E lo ribadiamo anche per questa edizione 2020.
Perché è giusta? Perché le gallerie sono una sessantina, perché gli spazi sono perfetti (la fiera è spalmata tra il settimo piano, il sesto, il quinto – un po’ troppo affollato – e il piano terra) e perché – come avevamo già ribadito – le distanze tra una galleria e l’altra sono pressoché annullate, creando così uno scenario d’impatto che permette una visione organica dove però nessuno sovrasta l’altro.
É giusta perché dalle grandi vetrate entra luce naturale e in questi giorni di quasi primavera a New York un po’ di sole che possa baciare corridoi, opere e galleristi non fa assolutamente male, anzi.
E infatti l’atmosfera è rilassata, e gli affari sembrano essere d’oro anche qui.

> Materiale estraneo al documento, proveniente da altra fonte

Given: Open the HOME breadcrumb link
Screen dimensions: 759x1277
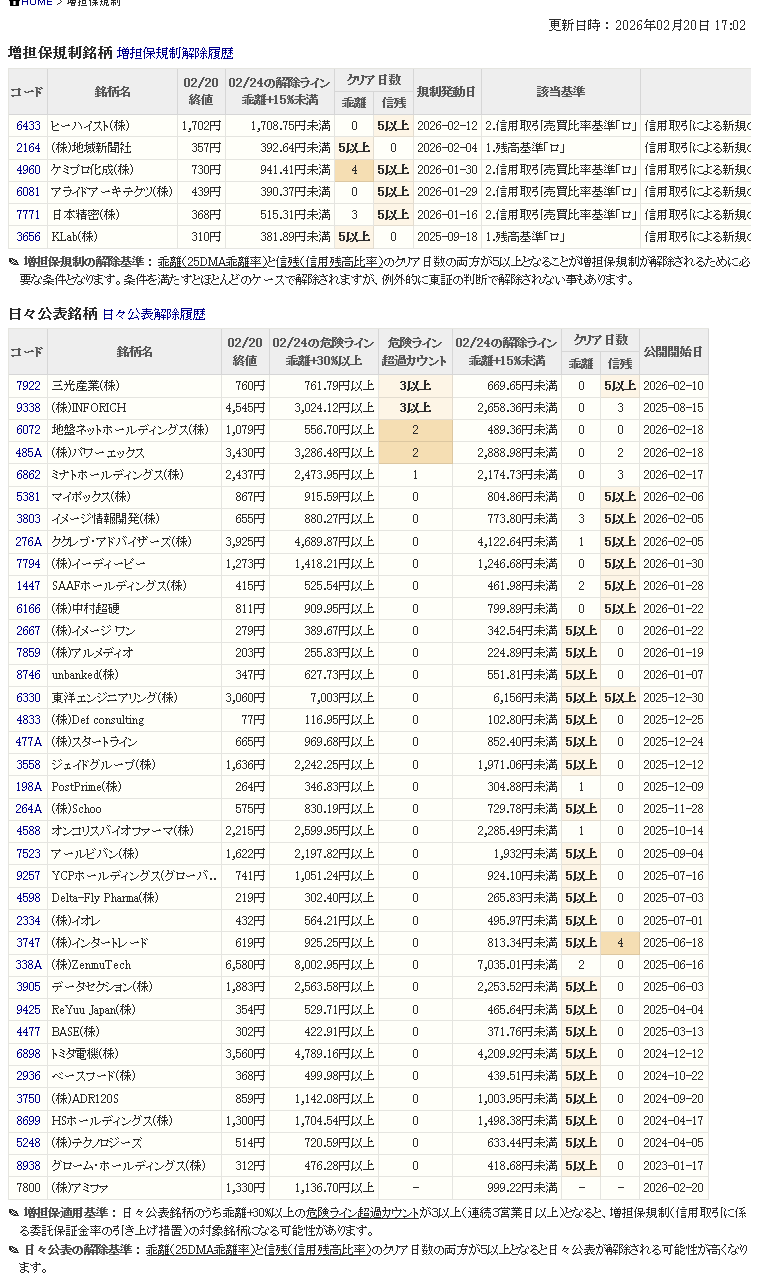Looking at the screenshot, I should (x=37, y=3).
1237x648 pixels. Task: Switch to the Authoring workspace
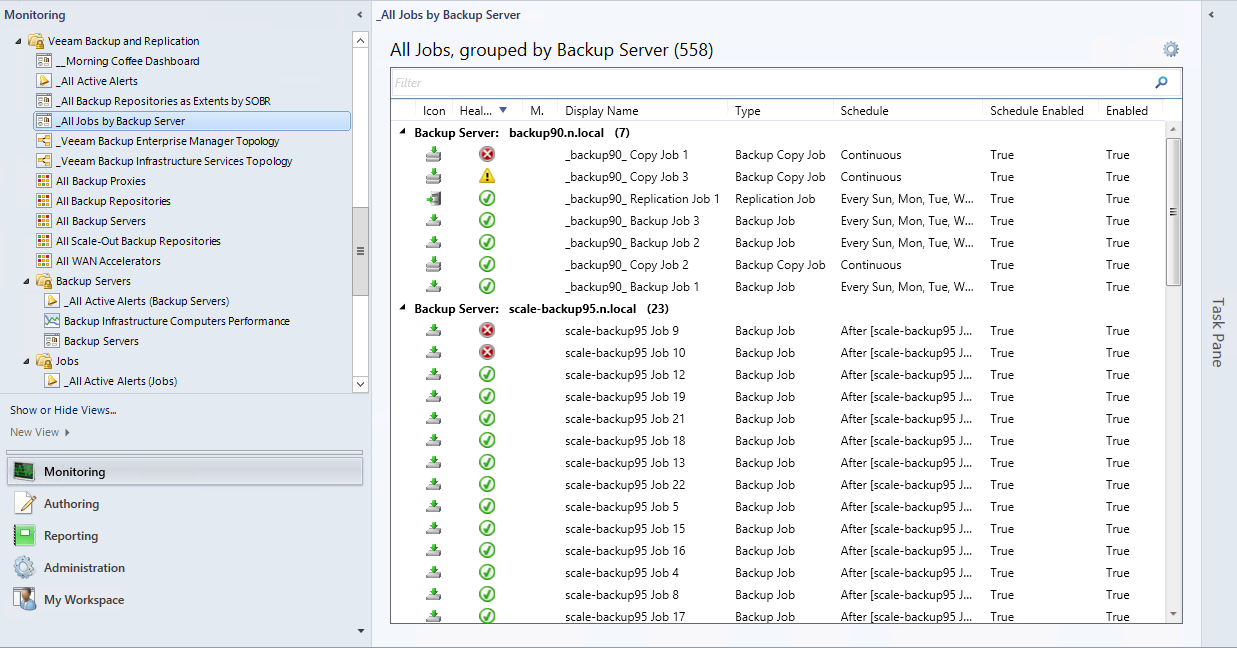[71, 504]
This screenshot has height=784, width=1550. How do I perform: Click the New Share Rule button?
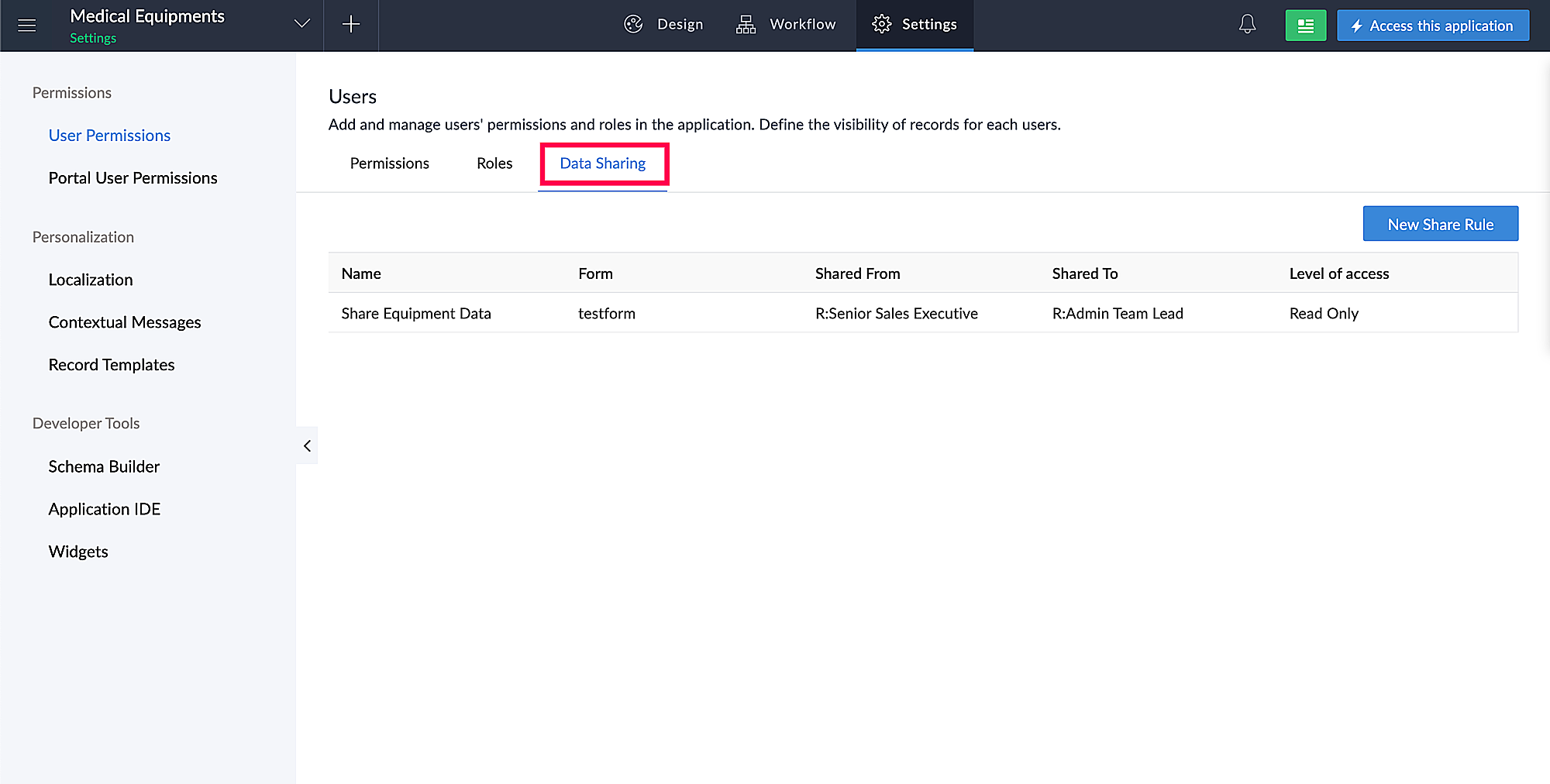[x=1440, y=224]
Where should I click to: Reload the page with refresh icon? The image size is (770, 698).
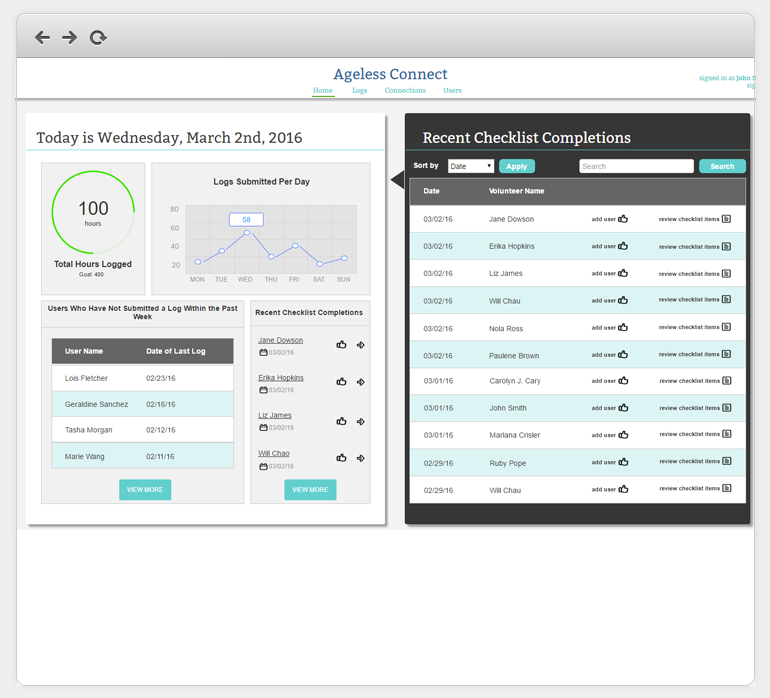98,38
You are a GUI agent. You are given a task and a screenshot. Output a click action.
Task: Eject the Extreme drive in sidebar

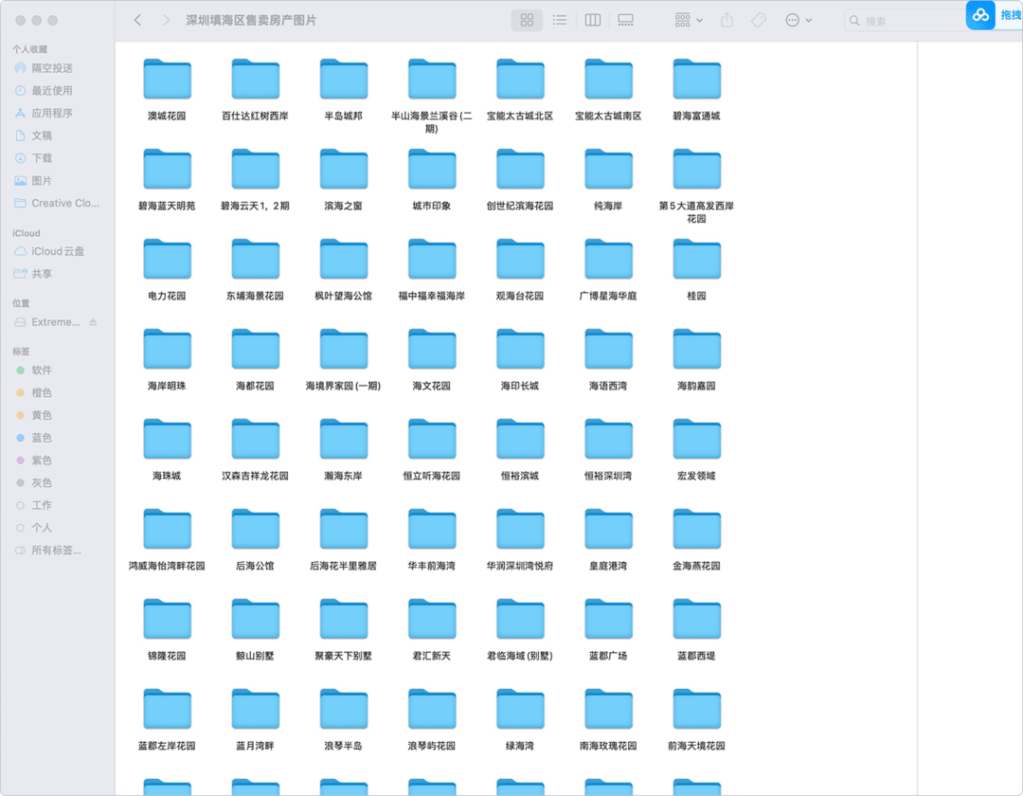tap(93, 322)
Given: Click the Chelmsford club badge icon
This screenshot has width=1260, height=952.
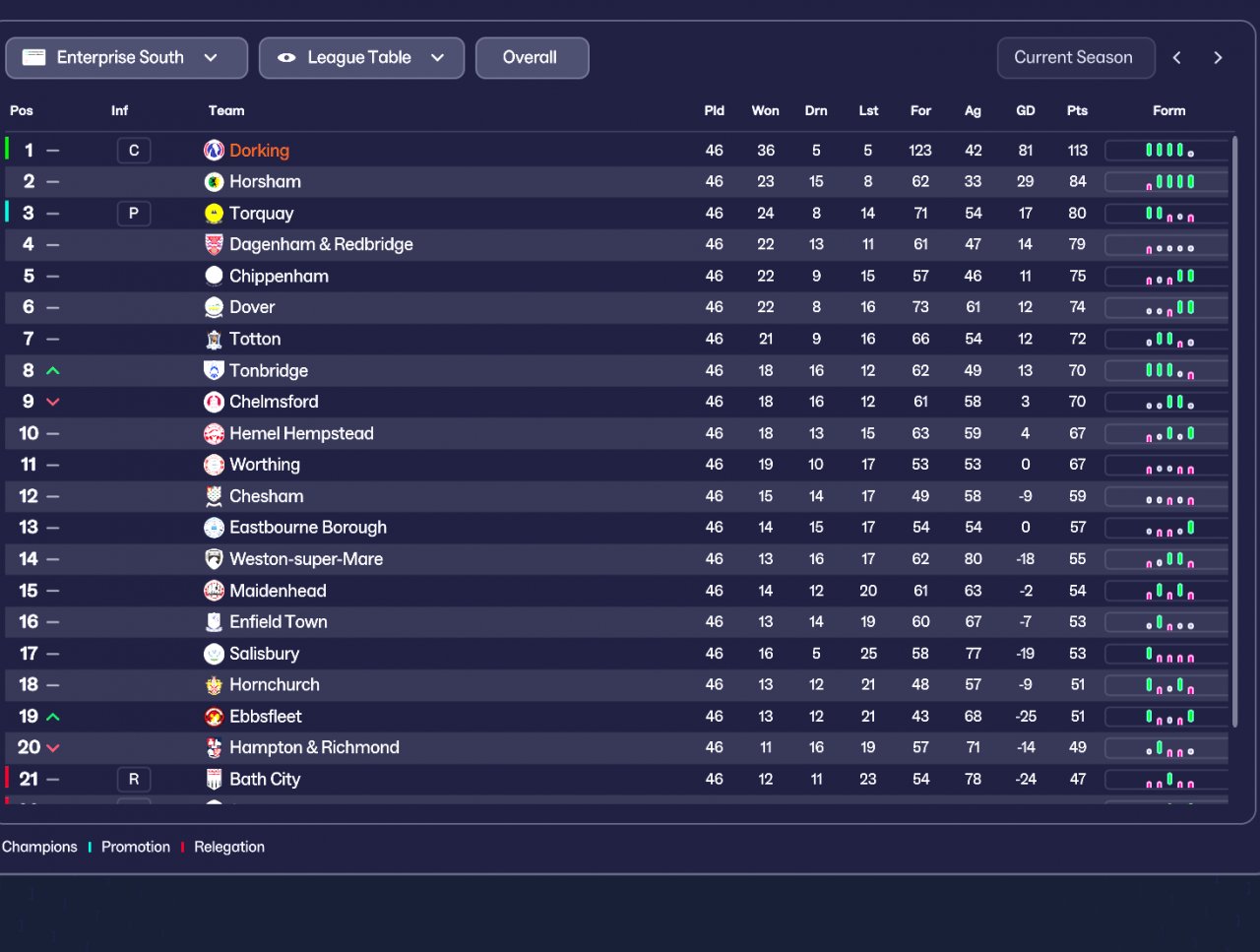Looking at the screenshot, I should coord(214,402).
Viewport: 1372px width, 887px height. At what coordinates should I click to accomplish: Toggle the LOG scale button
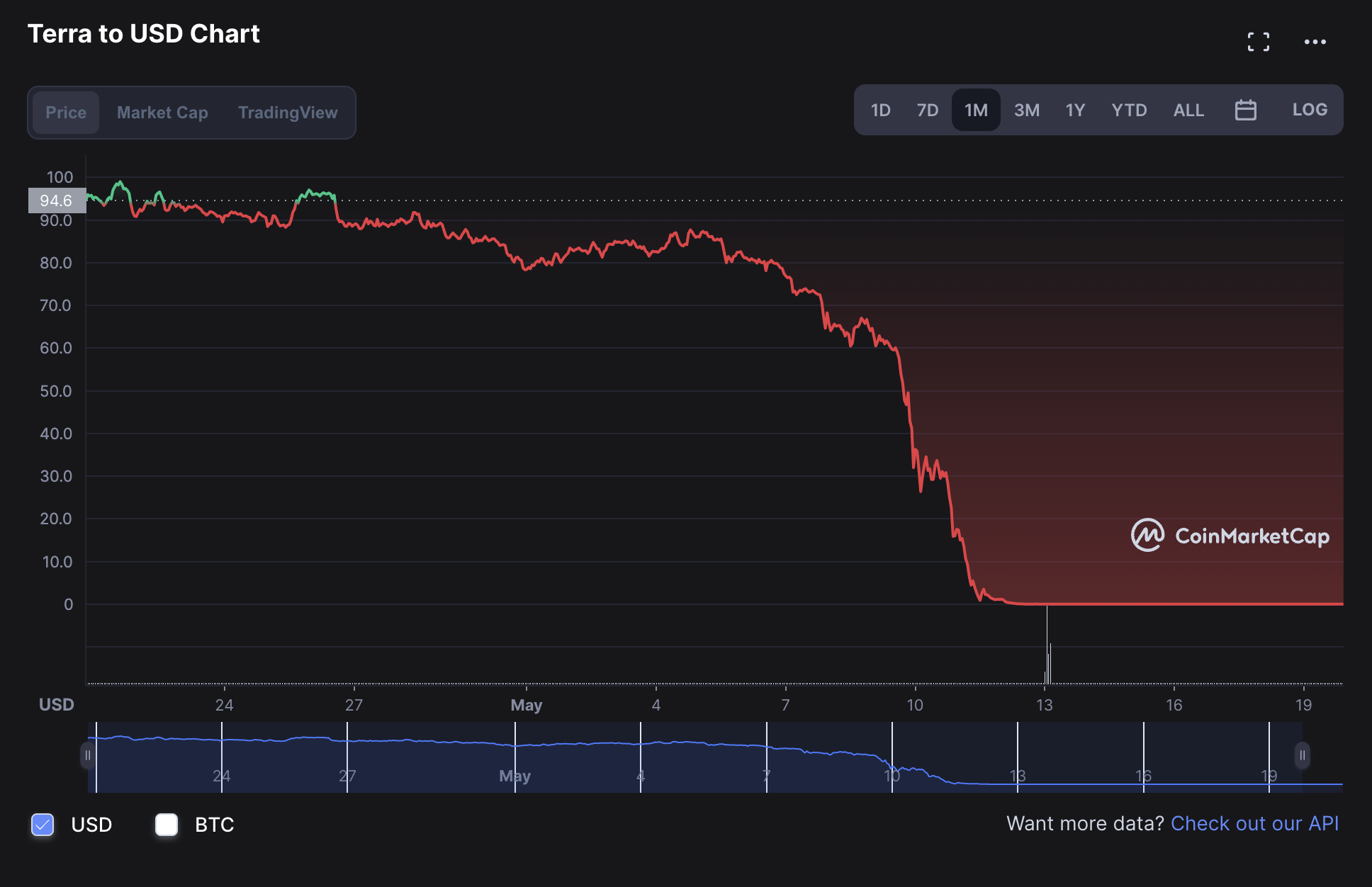[x=1309, y=110]
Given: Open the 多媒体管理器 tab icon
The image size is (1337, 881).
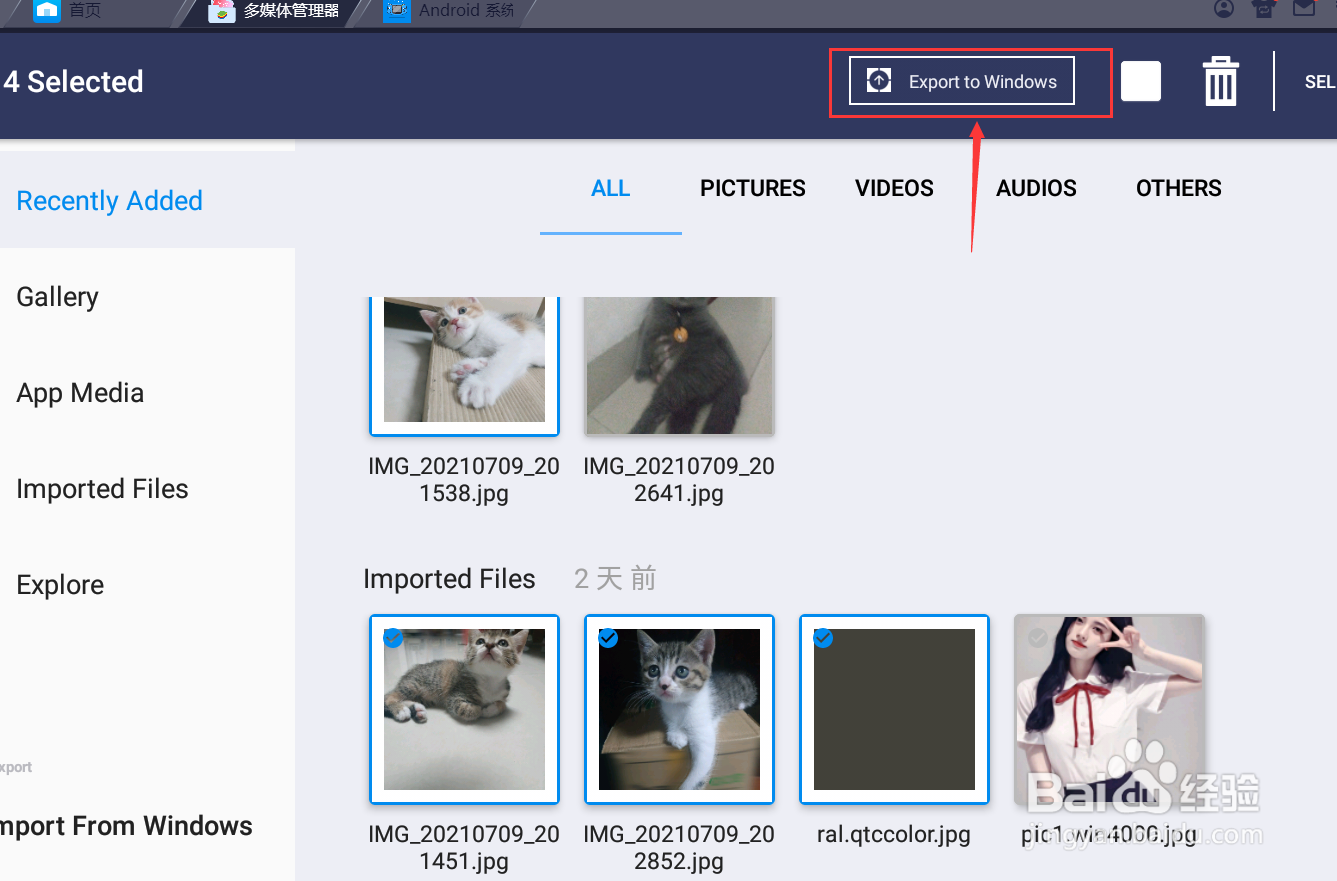Looking at the screenshot, I should point(222,13).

L’offerta? Nemmeno a dirlo molta pittura, ma di grande ricercatezza; grandi nomi del contemporaneo, sia per quanto riguarda le gallerie, sia per gli artisti proposti, fanno a gara con giovani e tendenze attraenti, con allestimenti dettagliatissimi e una vasta gamma di colore. Questo, in effetti, è uno dei primi elementi che salta all’occhio: Independent è una fiera che sceglie di mettere in scena – e in vendita – un contemporaneo decisamente in technicolor.
Le gallerie e i “best of”
Varius Small Fires, galleria con sedi a Seul e Los Angeles, propone un solo show di Jessie Homer French (California, 1940). Tele di piccola e media dimensione e un po’ di tappeti, per riflettere ironicamente sull’ossessione della morte insieme a una serie di paesaggi californiani e alla sensazione di essere sempre di fronte ai disastri quotidiani causati dall’uomo. Una pittura che appare dolce e si svela caustica, e che si vende a partire da 8mila dollari. E, stando alle dichiarazioni delle galleriste di VSF, si sono venduti tutti, tranne uno. Quasi tombola.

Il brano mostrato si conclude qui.